# Credit card surchage



## Bob Hopes (27 Aug 2008)

I recently paid a deposit for a high value item to be custom made. When paying the deposit, I asked if the retailer accetped Visa and he replied "yes". So i duly paid a 10% deposit with my Visa card. On the day the item was ready for collection the retailer phoned me and informed me that I must pay the outstanding balance by bank draft. I was surprised as I had planned to pay by Visa, and I asked to pay by that method. To my shock, the retailer insisted that if I wanted to pay by Visa I must pay a surcharge of almost €100. I queried this as I had not been informed of such a surcharge at any stage previously. I got a very curt response that "we tell all customers about the surcharge". The retailer was extremely dismissive, did not apologise and rambled on about their own costs of doing business, ultimately unwilling to budge on the surcharge.

I phoned the government's consumer helpline who informed me that, because the retailer had changed the contract by imposing a credit card surcharge, i was legally entitled to reject the contract entirely (i.e. not proceed with the purchase). The consumer people told me the retailer must return my deposit if i rejected the new contract.

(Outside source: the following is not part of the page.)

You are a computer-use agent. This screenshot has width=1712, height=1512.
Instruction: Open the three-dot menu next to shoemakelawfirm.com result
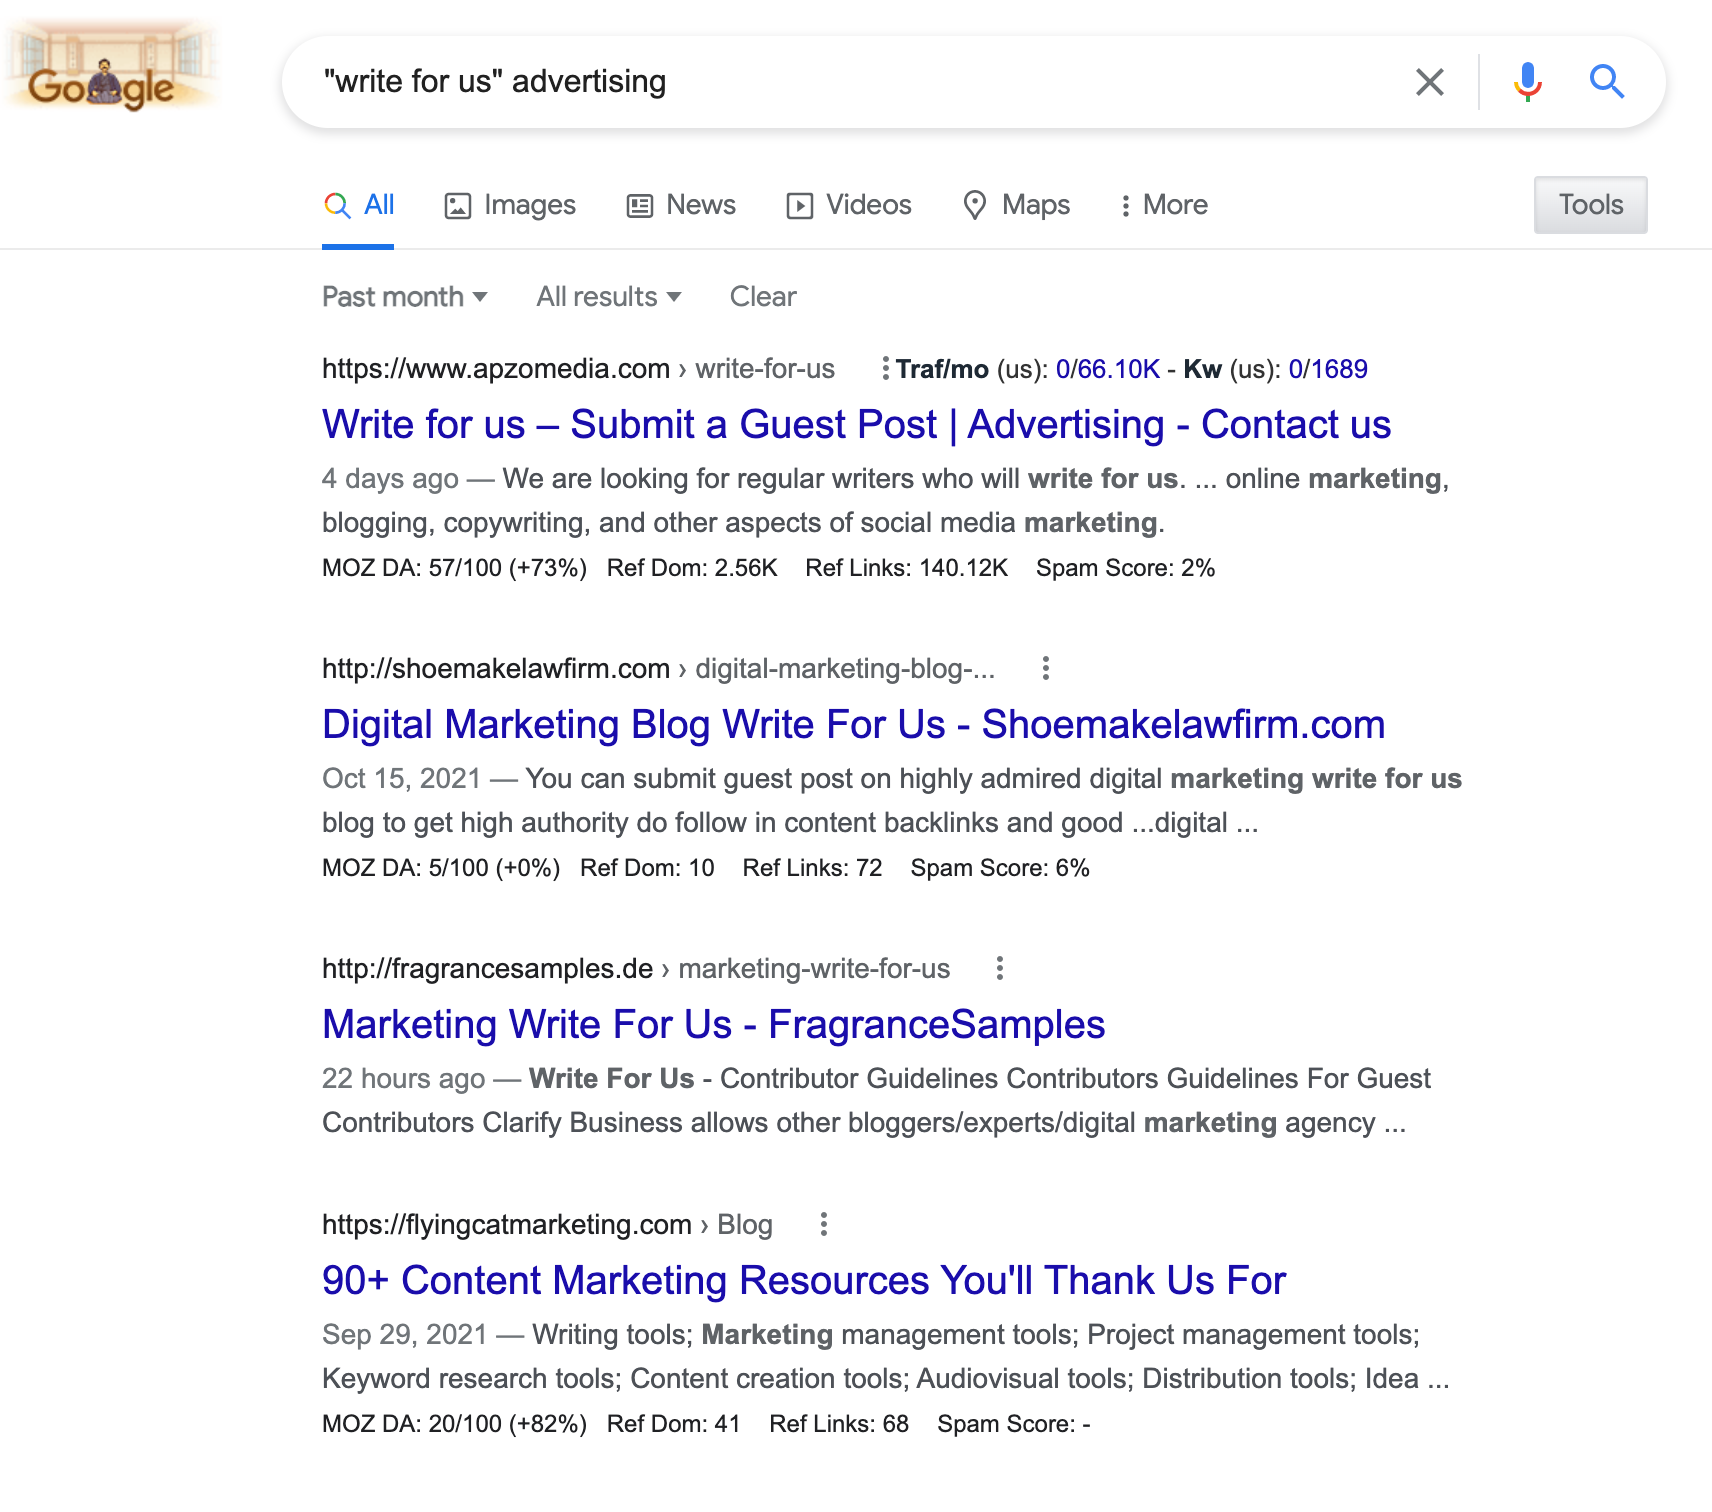1046,668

I called into the retailer to inform him i was rejecting the contract and not proceeding. His response was again rude and dismissive. He then said he would waive the visa surcharge. I insisted that I was withdrawing from the deal, as was my legal right. They continued with rude behaviour, and refused to return my deposit. 

I believe this is an example of sharp practice. I wasn't told of any surcharge when I paid my original 10% deposit, which itself was not subject to a surcharge. The retailer told me a number of times "no other customer has ever had a problem paying the surcharge, you're the first" - so i guess they've been getting away with this for years.

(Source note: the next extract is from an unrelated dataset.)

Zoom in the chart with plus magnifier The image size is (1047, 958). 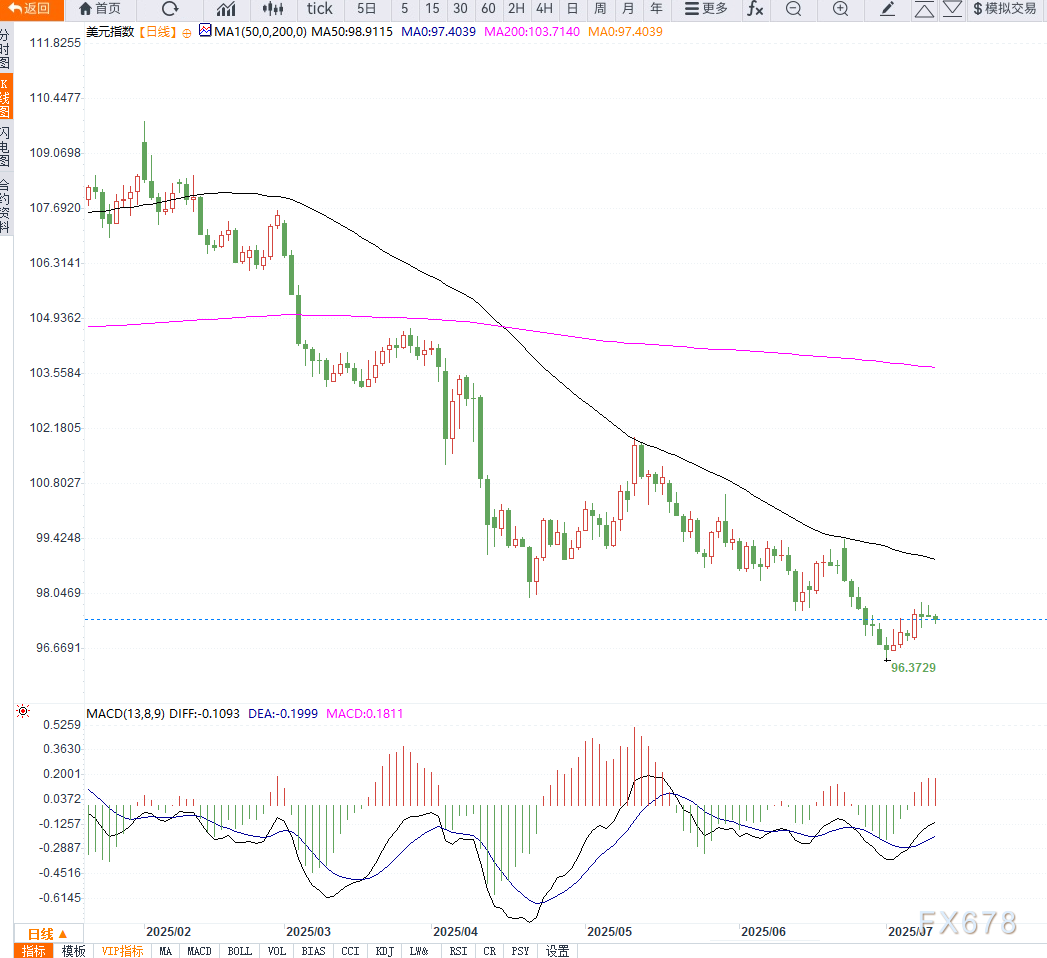pos(840,9)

Has anyone else had a similar experience to this? How did you handle it? Any ideas how I might recover my deposit?


----------



## jhegarty (27 Aug 2008)

how much was the item?


----------



## Bob Hopes (27 Aug 2008)

The total price was €3,500.


----------



## Sunny (27 Aug 2008)

My advice would be just to go through with the deal if they are willing to drop the surcharge. Is that not easier on everyone?

Credit card surcharges are a pet hate of mine but I know there are plenty of people on this site who think they are pro consumer for reasons I could never understand


----------



## jhegarty (27 Aug 2008)

It them item is €3500 then the €100 is only covering the cost of him taking the card payment.... he isn't making a profit out of it...


----------



## Bob Hopes (27 Aug 2008)

Thanks Sunny, I would have had no problem in paying the surcharge if i was told about it when I originally paid the deposit.  The way it was done smells of sharp practice to me.  I refused to go ahead on a point of principle and because the consumer people told me that was my legal right.  (Incidentially I've left out the details of how rude this guy was..there's no way I was paying him another €3,150 after the way he spoke to me).


----------



## Bob Hopes (27 Aug 2008)

jhegarty said:


> It them item is €3500 then the €100 is only covering the cost of him taking the card payment.... he isn't making a profit out of it...


 
Hi jhegarty, he would make the profit - from the sale of the item. The cost of receiving the payment by credit card should have been factored into the original price. If it was not factored into the original price, then I should have been told when placing the deposit that a surcharge would be payable.

He actually used the term "taking a hit" when referring to the credit card surcharge. It's not a "hit", it's a cost of doing business. I feel imposing a charge at the last minute is opportunism.

In my experience credit card surcharges are not widespread. I don't know of any retailers who impose them, and i've never been asked to pay a surcharge (apart from booking flights online). If anyone has any similar experience of credit card surcharges, especially at the last minute, I'd be interested to hear about it.


----------



## bond-007 (27 Aug 2008)

2.5% would be the maximum that he would be charged. That would work out at €87.50 in your case based on €3500. 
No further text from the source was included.